Gość 21.01.2013 12:46
Zastanawia mnie obieg pieniędzy w Kościele. Dlaczego nikt nie mówi o tym, na co "idą" pieniądze z tacy, ofiary za Msze św., etc.? To pytanie nie jest prowokacją - po prostu wydaje mi się, że gdyby ludzie wiedzieli jak to wygląda naprawdę, to by tak nie "psioczyli" na księży. A wiem, że np. jak ksiądz dostaje jakieś pieniądze, to nie zatrzymuje ich w całości dla siebie, tylko jakąś część musi oddać do kurii. Pewnie są jeszcze inne opłaty, o których się nie mówi. Jak to wygląda tak naprawdę?
Trudno mi powiedzieć jak jest w innych parafiach, ale w mojej proboszcz mówi na co zbiera. Nawet kiedy mówi "na potrzeby parafii" często mówi np. na ogrzewanie, spłacenie raty za to a za to itd.

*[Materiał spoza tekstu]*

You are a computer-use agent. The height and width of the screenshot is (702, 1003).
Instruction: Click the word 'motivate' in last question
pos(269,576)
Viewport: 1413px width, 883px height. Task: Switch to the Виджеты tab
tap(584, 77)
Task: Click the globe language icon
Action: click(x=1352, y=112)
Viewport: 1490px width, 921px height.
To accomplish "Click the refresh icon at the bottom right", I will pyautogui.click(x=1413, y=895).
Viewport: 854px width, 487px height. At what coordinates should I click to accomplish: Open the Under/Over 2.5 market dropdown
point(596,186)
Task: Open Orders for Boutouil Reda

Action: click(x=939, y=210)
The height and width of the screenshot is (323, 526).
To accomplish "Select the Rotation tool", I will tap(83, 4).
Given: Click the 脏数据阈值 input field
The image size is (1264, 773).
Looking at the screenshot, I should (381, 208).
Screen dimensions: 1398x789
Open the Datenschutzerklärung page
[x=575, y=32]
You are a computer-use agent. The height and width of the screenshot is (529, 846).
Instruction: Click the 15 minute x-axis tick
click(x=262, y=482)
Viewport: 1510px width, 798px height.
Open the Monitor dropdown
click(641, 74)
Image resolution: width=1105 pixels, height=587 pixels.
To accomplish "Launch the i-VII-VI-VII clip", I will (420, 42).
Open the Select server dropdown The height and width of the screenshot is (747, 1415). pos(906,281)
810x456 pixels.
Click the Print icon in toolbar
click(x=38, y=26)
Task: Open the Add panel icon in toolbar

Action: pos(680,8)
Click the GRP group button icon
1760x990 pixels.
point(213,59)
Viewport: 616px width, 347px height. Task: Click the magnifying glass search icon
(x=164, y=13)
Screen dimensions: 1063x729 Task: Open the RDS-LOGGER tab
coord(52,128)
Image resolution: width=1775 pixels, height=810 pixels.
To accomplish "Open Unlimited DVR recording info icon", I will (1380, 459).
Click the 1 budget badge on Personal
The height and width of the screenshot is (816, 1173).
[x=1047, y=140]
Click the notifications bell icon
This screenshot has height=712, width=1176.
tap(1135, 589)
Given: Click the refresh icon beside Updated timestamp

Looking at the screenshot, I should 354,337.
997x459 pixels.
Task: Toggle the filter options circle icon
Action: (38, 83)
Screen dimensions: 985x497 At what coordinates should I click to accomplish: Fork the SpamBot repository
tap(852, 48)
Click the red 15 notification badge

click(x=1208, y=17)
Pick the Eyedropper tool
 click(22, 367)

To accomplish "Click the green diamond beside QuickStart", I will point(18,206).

Dla wyjaśnienia: pieniądze z tacy nie są dla księdza. Ksiądz otrzymuje pieniądze z ofiar za różne posługi - za odprawienie Mszy za chrzty, śluby, pogrzeby. Ale pieniądze ze zbiórek idą na to, na co były zbierane...
Trudno jednak mówić o szczegółach, gdyż w każdej diecezji te sprawy wyglądają nieco inaczej. Trochę jest w tym zaszłości historycznych. Obecnie trwają prace nad ujednoliceniem systemu w całej Polsce...
J.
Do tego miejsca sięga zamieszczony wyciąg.